# Primitive Catfish recipe?



## Wow (May 17, 2010)

I'm hoping one or two of you Catfish hunters can help me. I backpack and primitive camp often. There are very few big lakes or streams within reach of the National Forest trails, especially in Ohio. Several of the remote trails, however, are near ponds and secondary streams that feed the major river systems. When I see a promising piece of water(not often), I can rely on the Cat bite. So here's my ?. What's a good way to prepare Catfish for primitive campfire cooking. Do you clean it differently? How can I make it delicious without all the luxuries of home cookin'. I can pan fry it, grill it or skewer it on a stick. I'm not survivorman, I want it to be good. Can anyone help? --Tim........................................................................................................................................................................


----------



## TClark (Apr 20, 2007)

Pack some lemon pepper and tin foil (both lite and don't take much space) Gut, skin and filet/or don't filet.

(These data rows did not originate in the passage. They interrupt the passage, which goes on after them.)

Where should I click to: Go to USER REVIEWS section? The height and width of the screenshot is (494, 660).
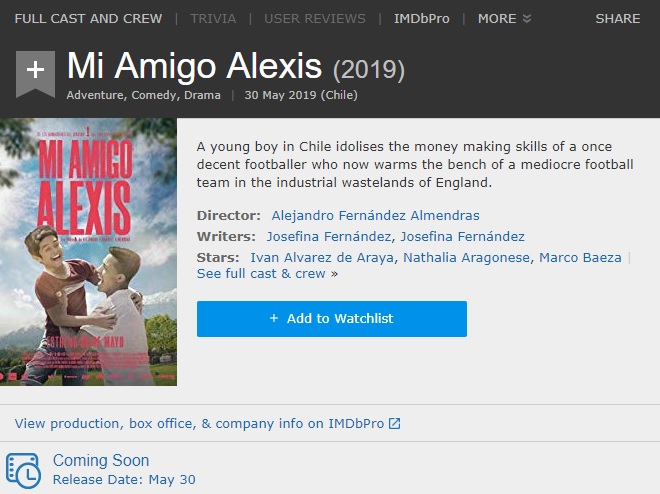(x=315, y=19)
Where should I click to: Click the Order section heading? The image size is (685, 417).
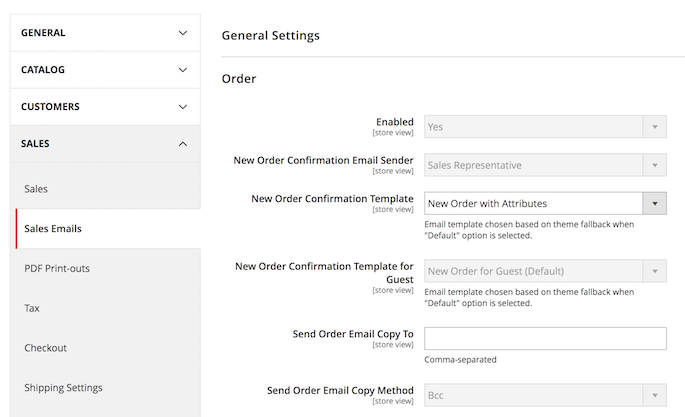click(239, 79)

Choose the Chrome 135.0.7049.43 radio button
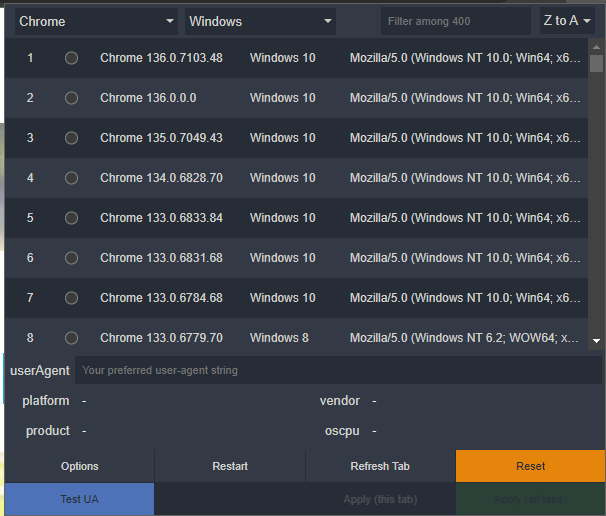(71, 138)
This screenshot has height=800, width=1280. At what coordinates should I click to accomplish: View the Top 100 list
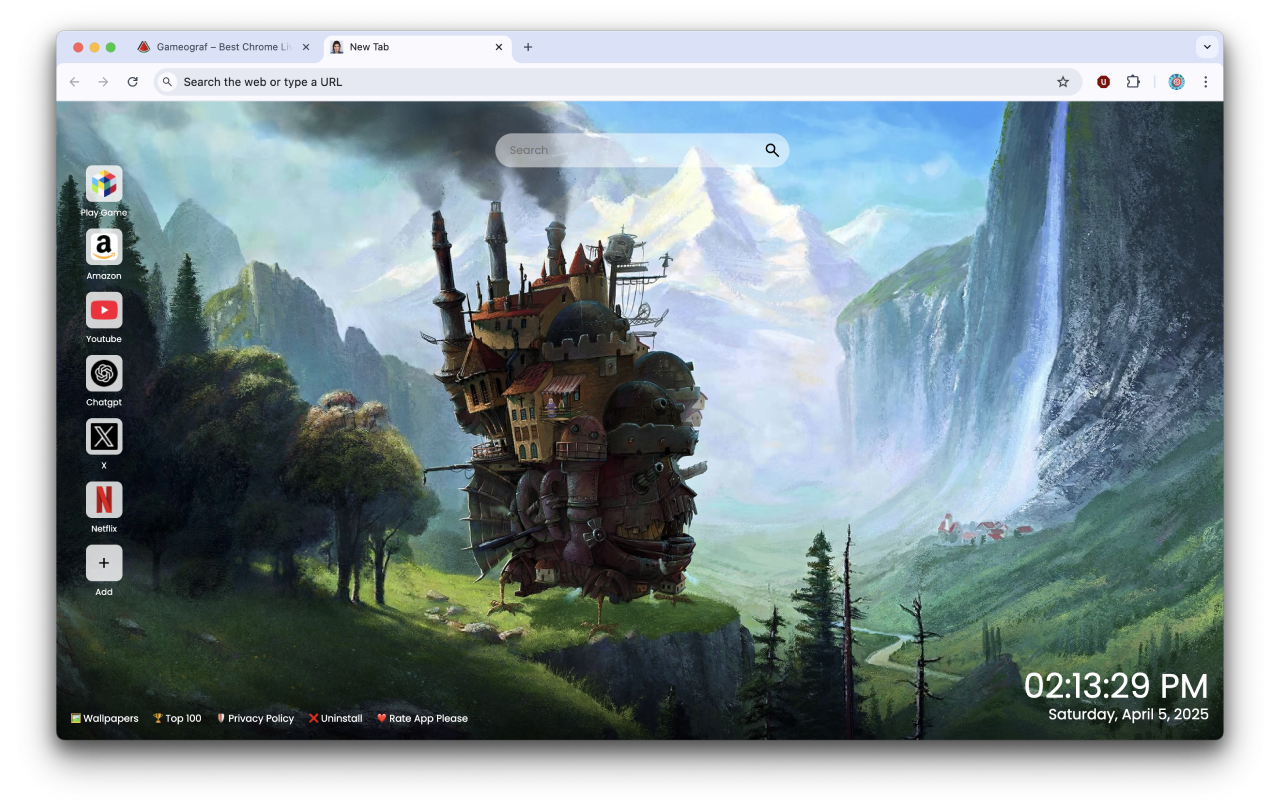click(x=177, y=717)
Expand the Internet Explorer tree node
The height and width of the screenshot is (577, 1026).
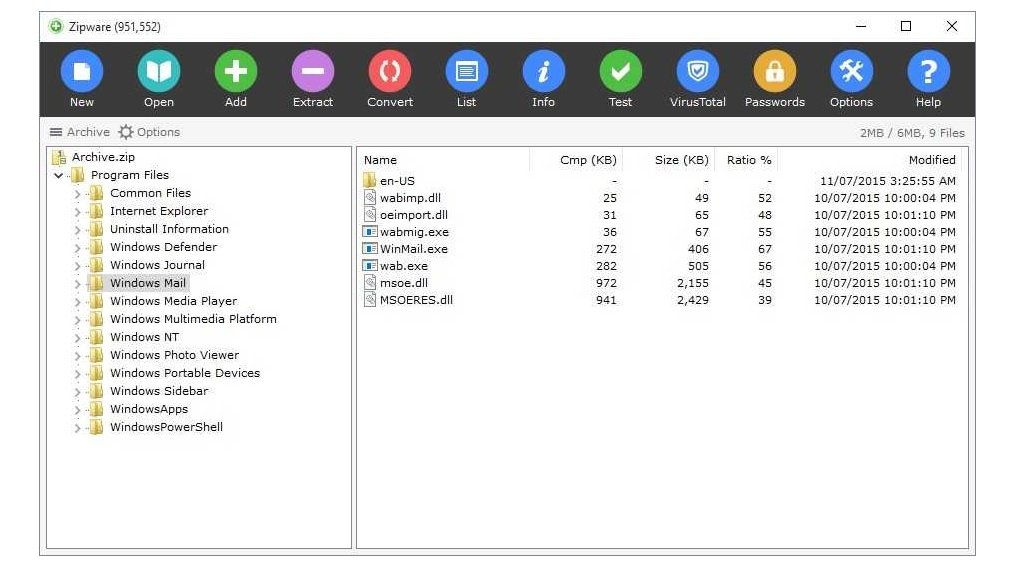click(x=78, y=211)
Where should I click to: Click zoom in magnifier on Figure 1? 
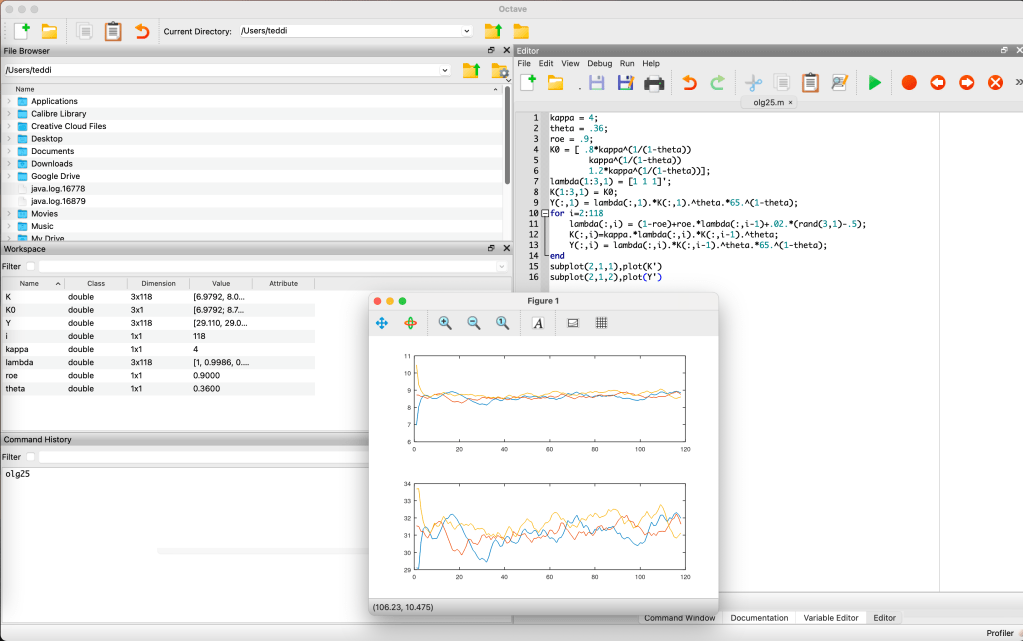pos(445,323)
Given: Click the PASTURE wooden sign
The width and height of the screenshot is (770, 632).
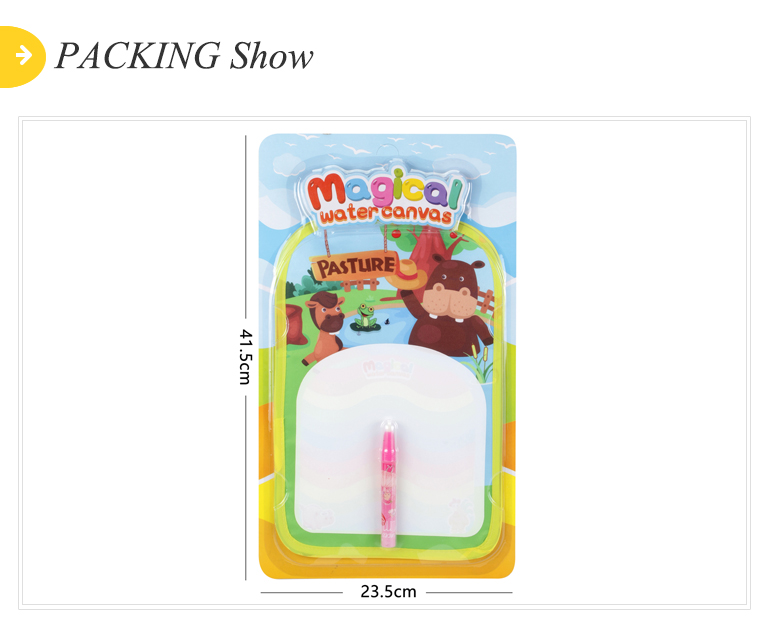Looking at the screenshot, I should click(355, 266).
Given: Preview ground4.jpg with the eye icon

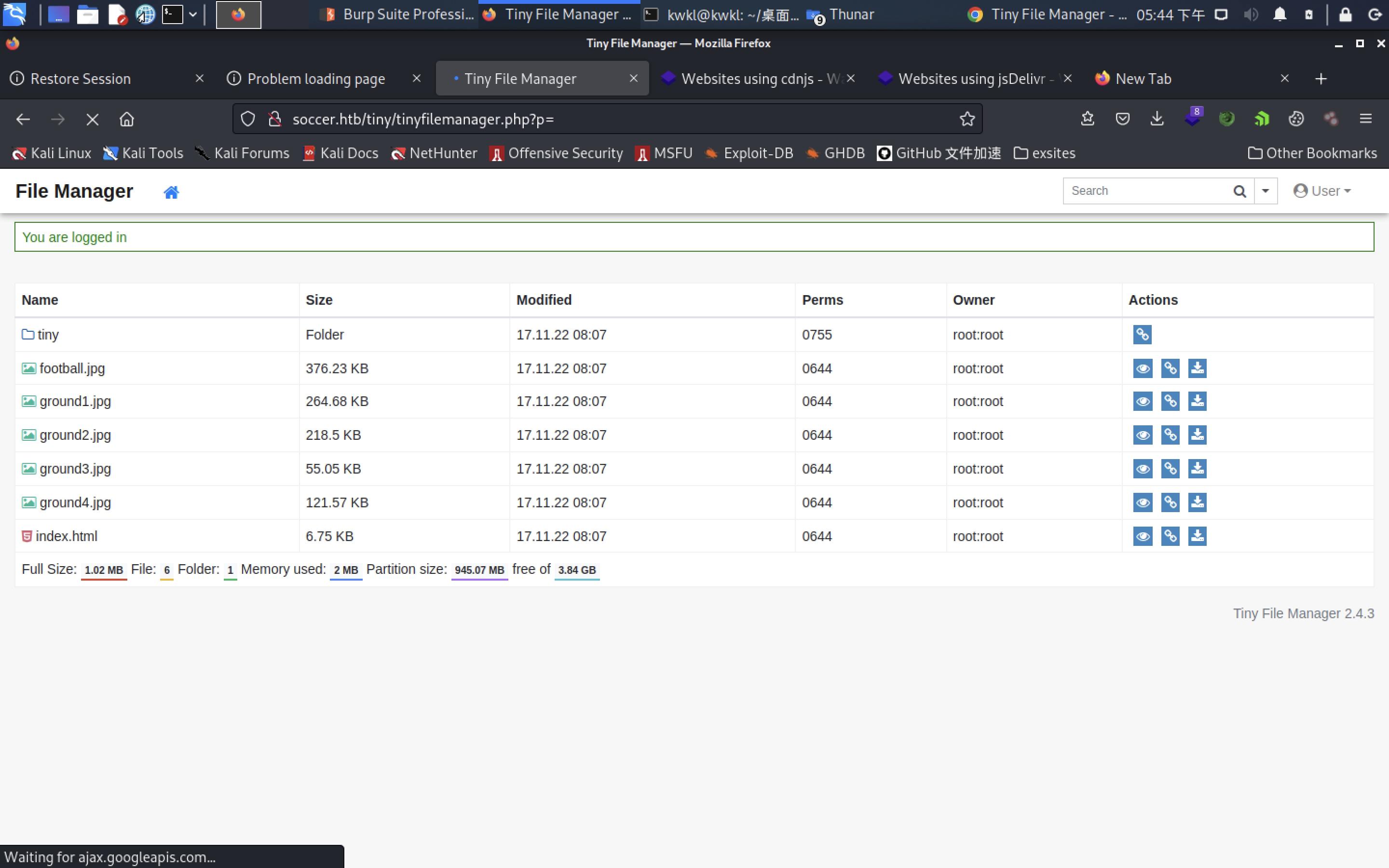Looking at the screenshot, I should (x=1142, y=502).
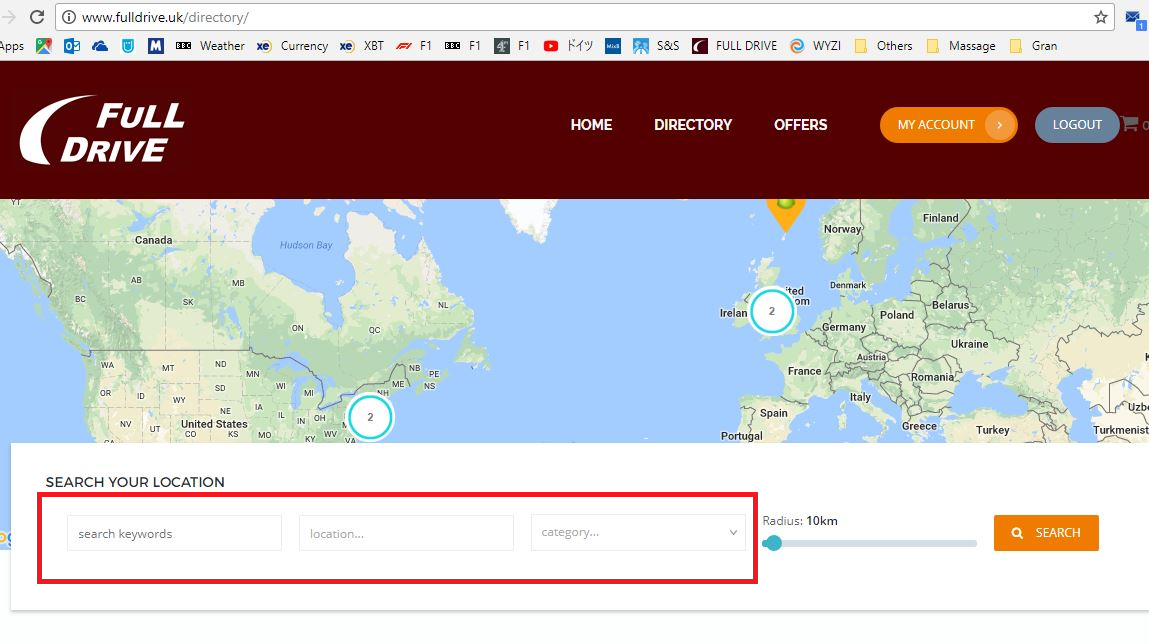Bookmark page with the star icon
Viewport: 1149px width, 644px height.
(x=1100, y=17)
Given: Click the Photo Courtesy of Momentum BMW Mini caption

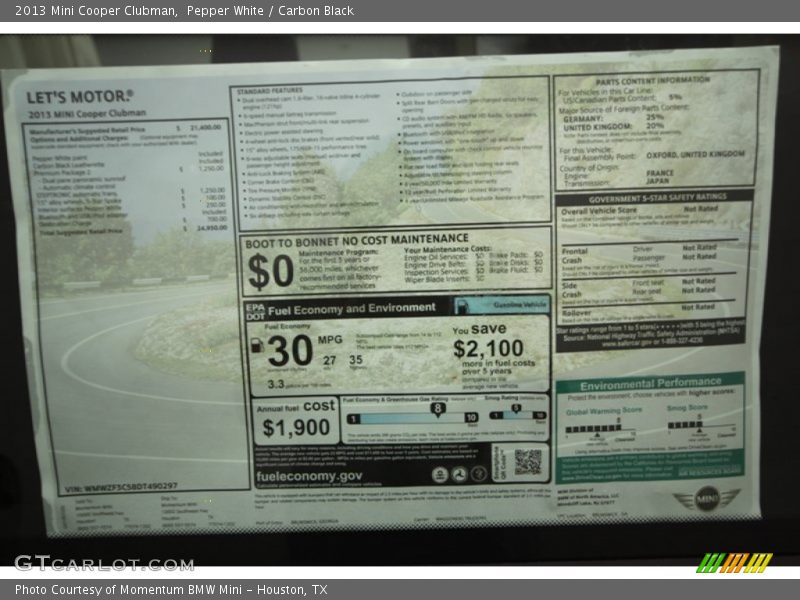Looking at the screenshot, I should [171, 590].
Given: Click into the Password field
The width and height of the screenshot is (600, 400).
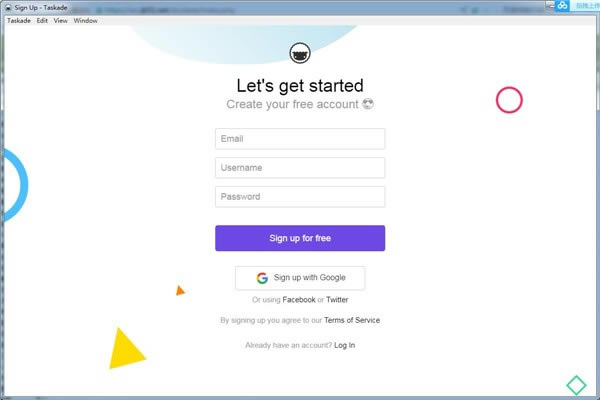Looking at the screenshot, I should (300, 197).
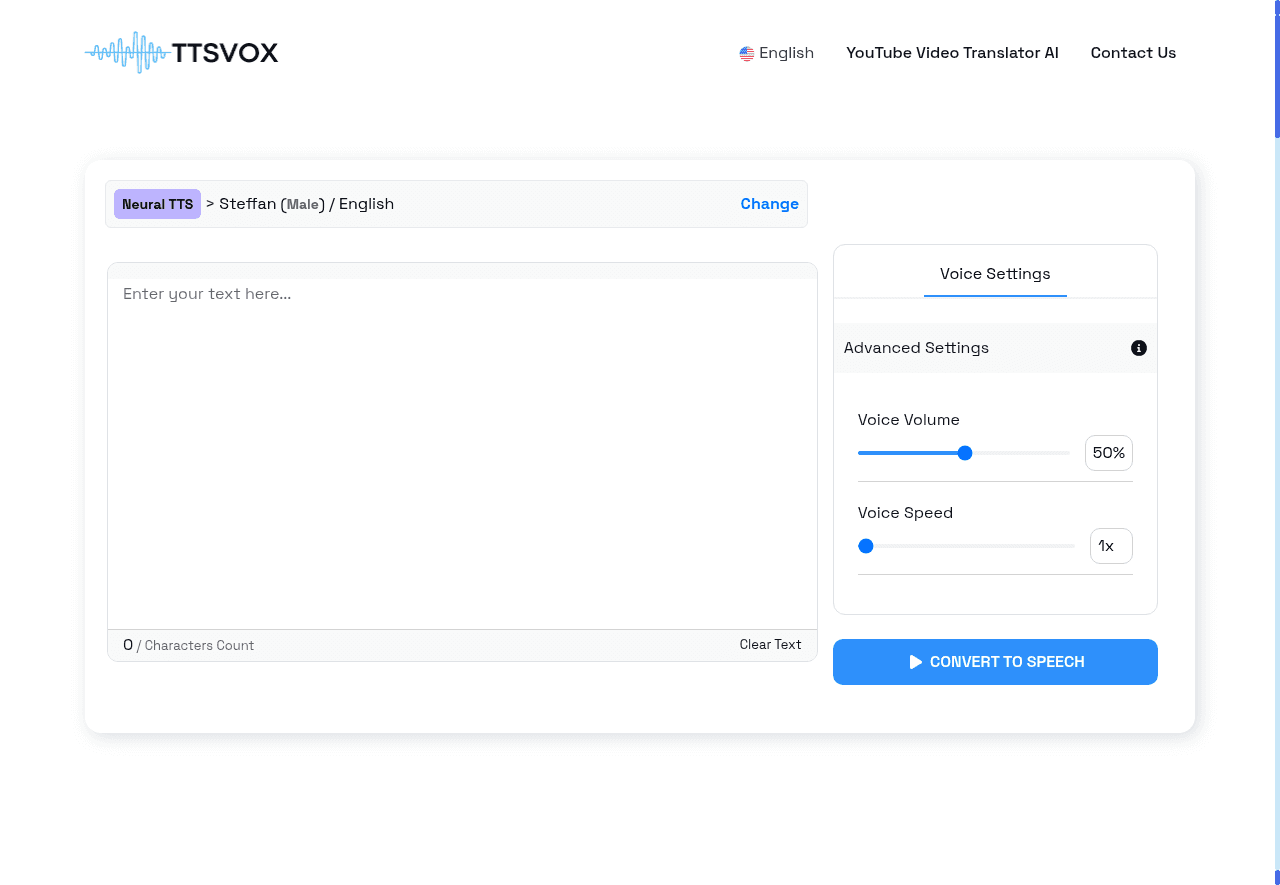Expand the Advanced Settings section
The image size is (1280, 885).
tap(916, 348)
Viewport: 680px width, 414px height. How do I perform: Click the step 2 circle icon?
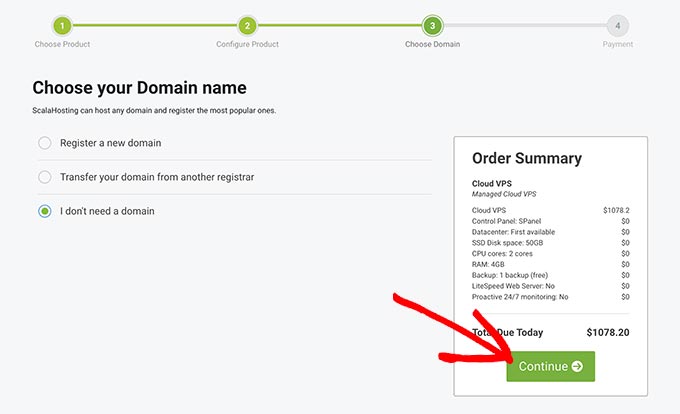[247, 25]
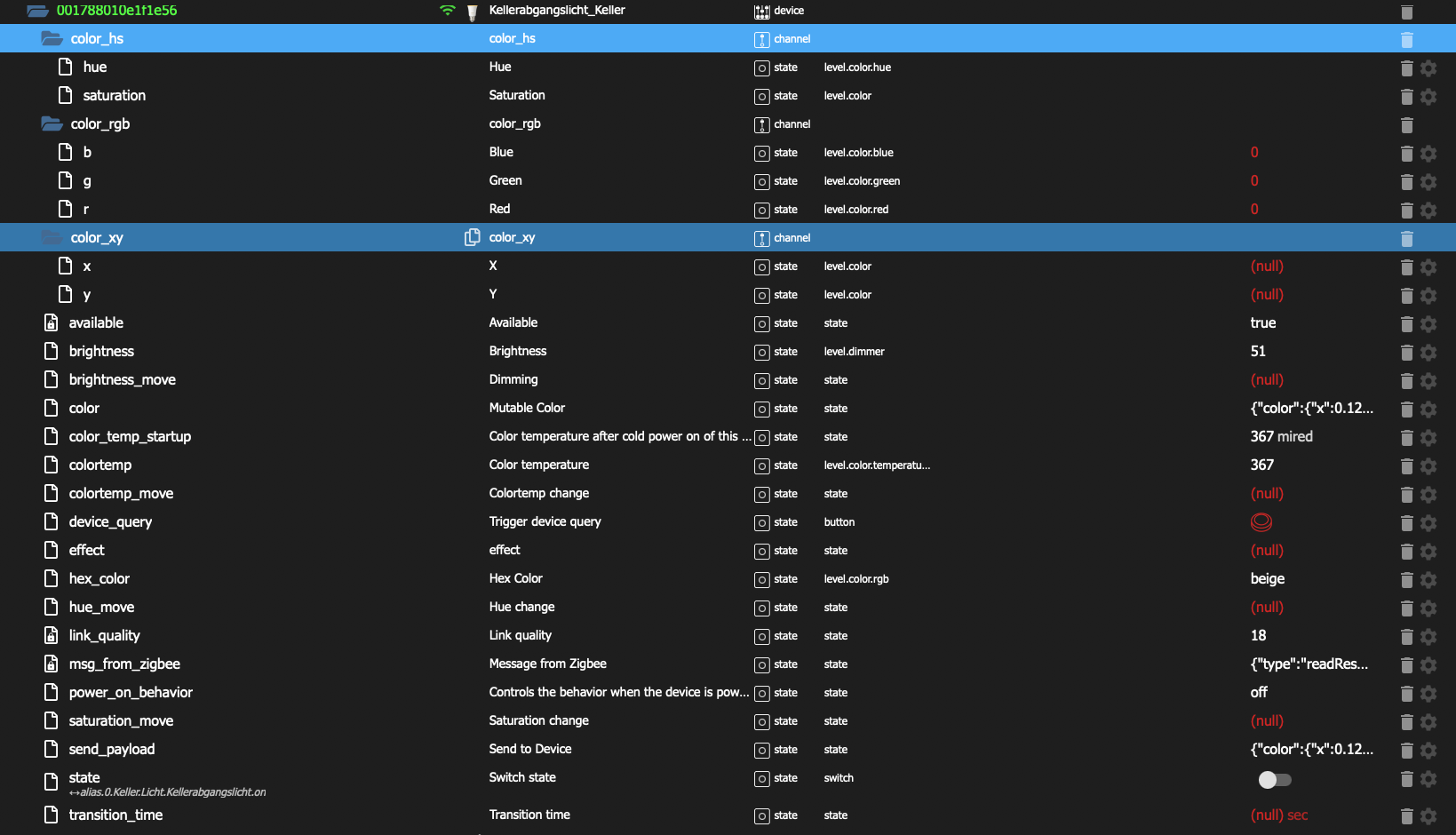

Sprinkle lots a lemon pepper, wrap in foil and into the hot coals. Time would depend on the fish size. YUM!!


----------



## dinkbuster1 (Oct 28, 2005)

occasionally while catfishing at night in the fall i will filet and cook a channel cat or small flathead along the river when its cool enough to have a fire. i usually wait till there is a big bed of glowing coals before i start cooking. best is to find a big chunk of tree bark or flat piece of wood, soak it in the water for a while, then lay the filets on the bark, season with whatever (i carry salt and pepper packets stolen for cafeteria at work lol), then lay close as possible to the coals without burning the meat. rotate every now and then to evenly cook the meat. its a slow process and takes about 45 minutes or so but its so worth it!


----------